Creating a new encoding schema for msf

[ShadowMaster]

Hi, guys. In my travels and adventures into the exciting world of pentesting, I've come across something I feel is cool. So here's the deal.
I've looked through the encoding tools in the msframework, those that were described in Metasploit: The Penetration Tester's Guide, and those that were described in Grey Hat Hacking...
What I've noticed is that they pretty much all follow the same standard: XOR against a key, with the final exploit looking like this:
encrypted shellcode->decryption loop->decrypted shellcode
The program decrypts itself then jumps to the new shellcode and runs.
All very nice and pretty. But...
This won't bypass systems using advanced IPS/IDS to monitor packets, and it also won't pass validation on a printable charset only lookup.
So, Hacking: A Guide to Exploitation gives a solution that I have yet to see implemented. Namely, self-building shellcode. Meaning, the shellcode builds itself using only printable chars.
Something like this: Since PUSH EAX, SUB EAX, and a few others all correspond to printable ASCII chars, we can zero out EAX, then subtract by way of rollover to get EAX to the instruction set we want, then push it to the stack. This usually only takes 3 SUB's for each 4 bytes to push to stack. By subtracting to the last four bytes of SC(shellcode) then pushing to stack, and moving on to the next four, until all is pushed to stack, we can bypass all those mentioned protection systems.
The next step would either be to SUB to 4 NOP's and PUSH EAX until the SC overwrites itself and slides down to the payload, or just to JMP to the actual payload immediately.
To set the actual subtraction to the correct only printable bytes usually doesn't take more than three instructions since the ascii charset can be used to subtract, obviously. Looking something like this:
SUB EAX,0x41434547 (f - D C B A or something very similar I hexdumped this from SUB EAX,0x41424344 compiled with NASM)
SUB EAX,0x...
SUB EAX,0x...
PUSH EAX (the last four bytes)

SUB EAX,0x...
SUB EAX,0x...
SUB EAX,0x...
PUSH EAX (the next four bytes)
until all the SC is written. All this being contained within a printable string.
What I want to do is write a metasploit module to take a given payload, and make it self-building.
What I want from the community is :
1)Advice.
I've never written a metasploit module, programmed in ruby, or done anything like this really. I want to know if it's a good idea, if it's implementable, and if people are interested.
2)Help
I'm willing to put in work, but I don't know enough to do this on my own. Please help, people.
3)Practical concerns
Will this work?
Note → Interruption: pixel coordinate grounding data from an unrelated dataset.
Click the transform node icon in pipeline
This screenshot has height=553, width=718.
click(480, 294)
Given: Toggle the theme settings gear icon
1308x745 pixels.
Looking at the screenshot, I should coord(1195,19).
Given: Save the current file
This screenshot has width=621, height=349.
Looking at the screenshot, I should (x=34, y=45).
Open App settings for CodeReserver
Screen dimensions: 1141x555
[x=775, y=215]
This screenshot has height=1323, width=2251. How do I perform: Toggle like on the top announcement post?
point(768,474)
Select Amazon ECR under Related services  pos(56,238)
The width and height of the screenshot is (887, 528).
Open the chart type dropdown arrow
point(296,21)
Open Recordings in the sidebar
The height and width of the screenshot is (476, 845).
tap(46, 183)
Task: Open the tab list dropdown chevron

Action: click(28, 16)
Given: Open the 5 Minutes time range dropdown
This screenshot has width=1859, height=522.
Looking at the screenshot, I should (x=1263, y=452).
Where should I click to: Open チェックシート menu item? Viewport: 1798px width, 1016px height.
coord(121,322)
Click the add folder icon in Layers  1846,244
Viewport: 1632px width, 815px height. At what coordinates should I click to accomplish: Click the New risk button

What is the best way to implement it?
4)General suggestions and improvements
Self-explanatory

I understand that this may only be practical on non-exe(i.e. only standard network) exploits, but if it helps the success of even those, why not do it.
Let me know.

[ShadowMaster]

Yeah, to AND EAX x2 for each four bytes is a little stupid. So I actually don't want to do that. Since when EAX is originally zeroed out, and then SUB'ed to the proper value then pushed, we already know it's value, it's only a matter of figuring out which values to sub from the new EAX to get to the next four bytes. You should only have to zero it out once.
As for the tutorial, that technique is similar, but I want this more like a POC for non-SEH, ASLR etc protected things. When this works POC, then we would take it to the next level and make it work as a standard module with all the other goodies.

[ShadowMaster]

While I would love to get started and post updates, several problems remain. 1) I have not magically gained ruby programming knowledge in the last 72 hours. 2) I have not gained through any means, arcane or otherwise, a design for the module. 3) Sorcerous familiars have not been conjured to offer help with the design, implementation, and coding of the module. 4) I have not been granted any epiphanies in regards to the most practical way to do any of this. 5) Nobody has offered the help of his/her coven of hackers to assist me in this endeavor. I refer you back to my first post. I need help with this. So if people are willing to collaborate with me, then I would love to continue. Until then, we must wait with bated breath for willing volunteers.

[j1tsky]

Which language are you suggesting?

Im up for python.

[ShadowMaster]

We can start with a POC python module, but the end game is to port it directly into the MSF. For that it needs to be in ruby...
If people are interested, I'll use this thread to continue posting, and upload a script that'll figure out what to SUB from EAX based on EAX(current) to EAX(desired).

EDIT: Due to appearant lack of interest, I've scrapped this project and moved on to a more useful one.